Dr. Qihong Huang, co-senior author of the study, says that the group has identified a small molecule that blocks the pathway of a particular miRNA, called miR-21, which is implicated in brain cancer, as well as lung, colon, breast, and ovarian cancer.
He believes that with further development, the molecule has the potential to boost patient response to existing chemotherapies, as well as to become a stand-alone cancer drug.
Highlighting the fact that miRNAs represent a largely unexplored class of targets for the development of therapeutics and diagnostics, Huang says: "This is a totally novel target. It's very understudied, and still in its infancy, but its potential is tremendous. Because miRNAs have the ability to shut down genes and prevent their expression, they may ultimately provide a target for therapies that are more selective than conventional chemotherapy drugs and have fewer side effects."
The researcher, who is an assistant professor in Wistar's Molecular and Cellular Oncogenesis Program, says that one sizeable hurdle in harnessing the power of miRNAs is getting "the right molecule into the right place at the right time" to regulate their function.

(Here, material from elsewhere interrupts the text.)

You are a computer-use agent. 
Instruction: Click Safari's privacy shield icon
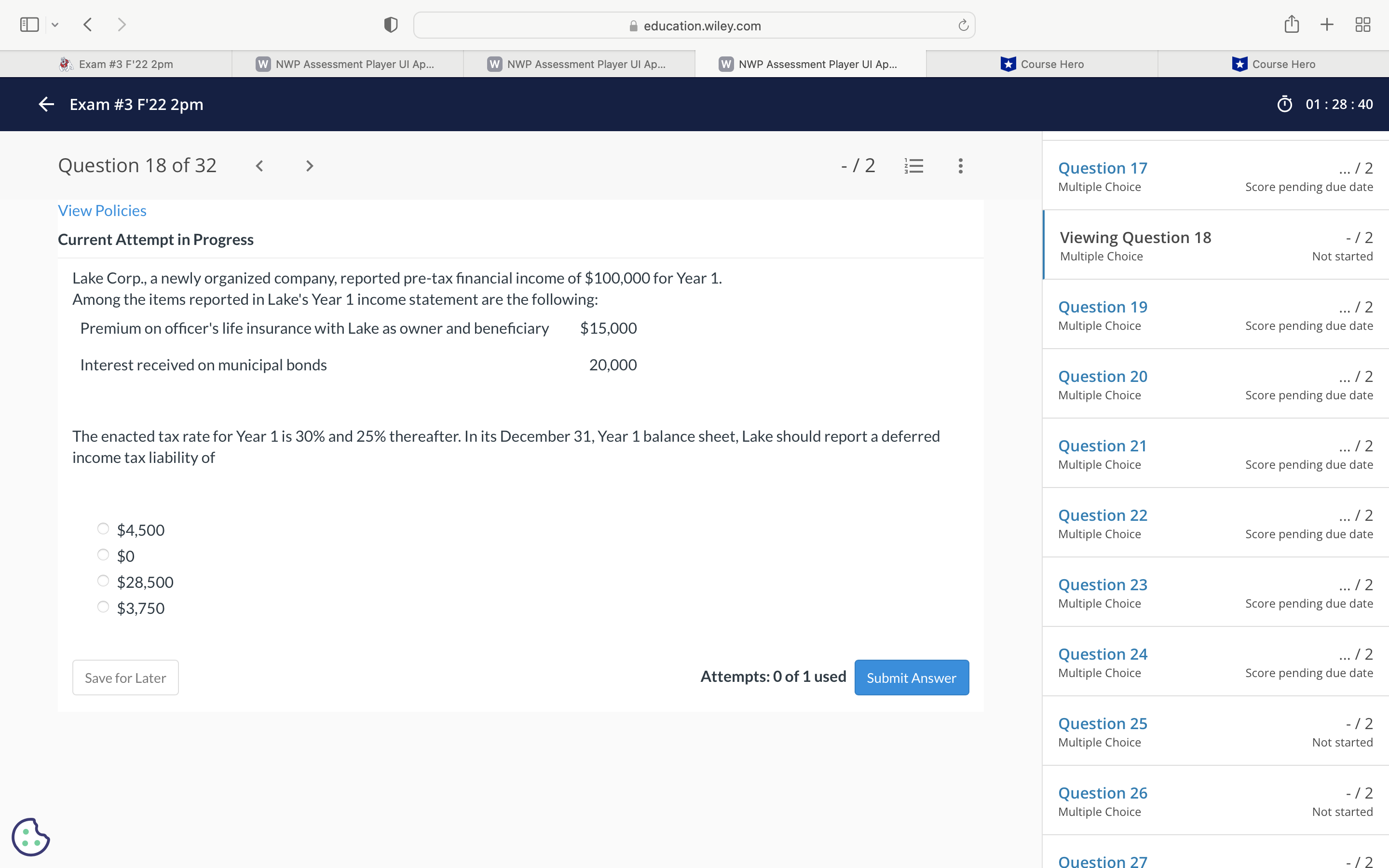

"In terms of developing therapeutic agents for cancer, for example, we need to identify small molecules that can get into the bloodstream and get into the cells. The problem is, to date, no one had been able to show that such miRNA inhibitors exist," he says.
Huang claims that his group has now developed a method to identify inhibitors of miRNA pathways in live human cells.
According to him, preliminary data from the ongoing studies suggest that the inhibitor can be used in combination with other chemotherapy drugs to provide a synergistic effect.
He and his colleagues are now conducting studies in mice to assess the inhibitor's effectiveness against brain, breast, and colon tumours.
The researchers are also working to modify the molecule to make it even more efficient.
Huang says that his team's screening test provides a unique tool that can be used to advance investigations of miRNAs, and their involvement in various diseases
"The cell-based assay that we have established can potentially be used to screen for additional small-molecule inhibitors that can block miRNA," he says.
A research article describing the study has been published in the journal Angewandte Chemie.